(Stored data)
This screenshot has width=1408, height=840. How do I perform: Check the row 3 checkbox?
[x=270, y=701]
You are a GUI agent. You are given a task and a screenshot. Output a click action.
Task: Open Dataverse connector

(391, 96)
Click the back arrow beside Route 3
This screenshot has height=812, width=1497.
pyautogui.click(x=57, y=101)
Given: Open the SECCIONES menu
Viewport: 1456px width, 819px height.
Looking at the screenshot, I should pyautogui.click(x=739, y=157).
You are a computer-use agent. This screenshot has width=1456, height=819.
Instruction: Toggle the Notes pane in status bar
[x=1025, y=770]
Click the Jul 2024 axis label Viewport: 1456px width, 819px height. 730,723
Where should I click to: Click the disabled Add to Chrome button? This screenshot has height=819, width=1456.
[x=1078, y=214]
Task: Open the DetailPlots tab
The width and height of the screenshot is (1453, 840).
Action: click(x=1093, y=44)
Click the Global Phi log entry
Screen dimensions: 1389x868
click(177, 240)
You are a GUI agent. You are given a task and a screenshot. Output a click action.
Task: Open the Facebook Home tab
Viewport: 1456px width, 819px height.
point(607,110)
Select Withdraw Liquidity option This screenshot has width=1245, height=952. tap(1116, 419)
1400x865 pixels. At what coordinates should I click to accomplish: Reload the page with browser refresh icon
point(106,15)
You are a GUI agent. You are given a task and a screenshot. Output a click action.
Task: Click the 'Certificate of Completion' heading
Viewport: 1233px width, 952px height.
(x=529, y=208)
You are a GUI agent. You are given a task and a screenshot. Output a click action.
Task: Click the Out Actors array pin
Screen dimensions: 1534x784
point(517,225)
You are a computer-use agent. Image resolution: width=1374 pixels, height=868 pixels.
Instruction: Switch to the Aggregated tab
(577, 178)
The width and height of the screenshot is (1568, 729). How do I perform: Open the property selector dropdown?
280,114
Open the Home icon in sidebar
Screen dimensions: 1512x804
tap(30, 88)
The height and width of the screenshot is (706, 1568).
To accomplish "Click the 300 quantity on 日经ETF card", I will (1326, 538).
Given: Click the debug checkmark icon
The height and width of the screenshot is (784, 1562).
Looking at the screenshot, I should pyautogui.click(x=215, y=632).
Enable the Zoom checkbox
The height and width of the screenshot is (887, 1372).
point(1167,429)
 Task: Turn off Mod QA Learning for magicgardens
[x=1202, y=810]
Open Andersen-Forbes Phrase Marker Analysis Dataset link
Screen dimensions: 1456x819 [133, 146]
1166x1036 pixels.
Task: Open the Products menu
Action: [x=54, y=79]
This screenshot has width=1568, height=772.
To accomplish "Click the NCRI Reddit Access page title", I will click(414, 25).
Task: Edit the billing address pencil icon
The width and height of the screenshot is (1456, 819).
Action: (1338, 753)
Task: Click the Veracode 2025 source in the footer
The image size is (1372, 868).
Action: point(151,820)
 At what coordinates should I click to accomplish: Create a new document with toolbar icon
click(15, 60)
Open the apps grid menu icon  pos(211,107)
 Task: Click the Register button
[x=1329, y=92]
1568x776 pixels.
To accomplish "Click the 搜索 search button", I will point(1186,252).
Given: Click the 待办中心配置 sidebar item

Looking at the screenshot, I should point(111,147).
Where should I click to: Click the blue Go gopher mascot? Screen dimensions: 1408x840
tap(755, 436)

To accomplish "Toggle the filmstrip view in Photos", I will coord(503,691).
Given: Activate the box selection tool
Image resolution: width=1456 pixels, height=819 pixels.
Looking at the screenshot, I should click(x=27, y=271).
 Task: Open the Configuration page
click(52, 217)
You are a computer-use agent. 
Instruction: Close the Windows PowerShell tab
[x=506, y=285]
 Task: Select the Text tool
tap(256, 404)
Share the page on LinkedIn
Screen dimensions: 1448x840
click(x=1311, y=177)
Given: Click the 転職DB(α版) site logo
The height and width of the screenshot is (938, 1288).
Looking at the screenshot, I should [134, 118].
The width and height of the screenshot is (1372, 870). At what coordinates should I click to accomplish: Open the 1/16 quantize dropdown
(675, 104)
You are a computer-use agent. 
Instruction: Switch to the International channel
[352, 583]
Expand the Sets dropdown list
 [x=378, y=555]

Action item => Nothing in the data may differ; print all of it exactly as written.

Result of the task =>
This screenshot has width=1408, height=840. How do I perform: Check the row 3 checkbox?
[x=270, y=701]
You are a GUI agent. You are given a task and a screenshot. Output a click action.
Task: Open Dataverse connector

(391, 96)
Click the back arrow beside Route 3
This screenshot has height=812, width=1497.
pyautogui.click(x=57, y=101)
Given: Open the SECCIONES menu
Viewport: 1456px width, 819px height.
Looking at the screenshot, I should pyautogui.click(x=739, y=157).
You are a computer-use agent. This screenshot has width=1456, height=819.
Instruction: Toggle the Notes pane in status bar
[x=1025, y=770]
Click the Jul 2024 axis label Viewport: 1456px width, 819px height. 730,723
Where should I click to: Click the disabled Add to Chrome button? This screenshot has height=819, width=1456.
[x=1078, y=214]
Task: Open the DetailPlots tab
The width and height of the screenshot is (1453, 840).
Action: click(x=1093, y=44)
Click the Global Phi log entry
Screen dimensions: 1389x868
click(177, 240)
You are a GUI agent. You are given a task and a screenshot. Output a click action.
Task: Open the Facebook Home tab
Viewport: 1456px width, 819px height.
point(607,110)
Select Withdraw Liquidity option This screenshot has width=1245, height=952. tap(1116, 419)
1400x865 pixels. At what coordinates should I click to accomplish: Reload the page with browser refresh icon
point(106,15)
You are a GUI agent. You are given a task and a screenshot. Output a click action.
Task: Click the 'Certificate of Completion' heading
Viewport: 1233px width, 952px height.
(x=529, y=208)
You are a GUI agent. You are given a task and a screenshot. Output a click action.
Task: Click the Out Actors array pin
Screen dimensions: 1534x784
point(517,225)
You are a computer-use agent. Image resolution: width=1374 pixels, height=868 pixels.
Instruction: Switch to the Aggregated tab
(577, 178)
The width and height of the screenshot is (1568, 729). How do I perform: Open the property selector dropdown?
280,114
Open the Home icon in sidebar
Screen dimensions: 1512x804
tap(30, 88)
The height and width of the screenshot is (706, 1568).
To accomplish "Click the 300 quantity on 日经ETF card", I will (1326, 538).
Given: Click the debug checkmark icon
The height and width of the screenshot is (784, 1562).
Looking at the screenshot, I should pyautogui.click(x=215, y=632).
Enable the Zoom checkbox
The height and width of the screenshot is (887, 1372).
point(1167,429)
 Task: Turn off Mod QA Learning for magicgardens
[x=1202, y=810]
Open Andersen-Forbes Phrase Marker Analysis Dataset link
Screen dimensions: 1456x819 [133, 146]
1166x1036 pixels.
Task: Open the Products menu
Action: [x=54, y=79]
This screenshot has width=1568, height=772.
To accomplish "Click the NCRI Reddit Access page title", I will click(414, 25).
Task: Edit the billing address pencil icon
The width and height of the screenshot is (1456, 819).
Action: (1338, 753)
Task: Click the Veracode 2025 source in the footer
The image size is (1372, 868).
Action: point(151,820)
 At what coordinates should I click to accomplish: Create a new document with toolbar icon
click(15, 60)
Open the apps grid menu icon  pos(211,107)
 Task: Click the Register button
[x=1329, y=92]
1568x776 pixels.
To accomplish "Click the 搜索 search button", I will point(1186,252).
Given: Click the 待办中心配置 sidebar item

Looking at the screenshot, I should point(111,147).
Where should I click to: Click the blue Go gopher mascot? Screen dimensions: 1408x840
tap(755, 436)

To accomplish "Toggle the filmstrip view in Photos", I will coord(503,691).
Given: Activate the box selection tool
Image resolution: width=1456 pixels, height=819 pixels.
Looking at the screenshot, I should click(x=27, y=271).
 Task: Open the Configuration page
click(52, 217)
You are a computer-use agent. 
Instruction: Close the Windows PowerShell tab
[x=506, y=285]
 Task: Select the Text tool
tap(256, 404)
Share the page on LinkedIn
Screen dimensions: 1448x840
click(x=1311, y=177)
Given: Click the 転職DB(α版) site logo
The height and width of the screenshot is (938, 1288).
Looking at the screenshot, I should [134, 118].
The width and height of the screenshot is (1372, 870). At what coordinates should I click to accomplish: Open the 1/16 quantize dropdown
(675, 104)
You are a computer-use agent. 
Instruction: Switch to the International channel
[352, 583]
Expand the Sets dropdown list
 [x=378, y=555]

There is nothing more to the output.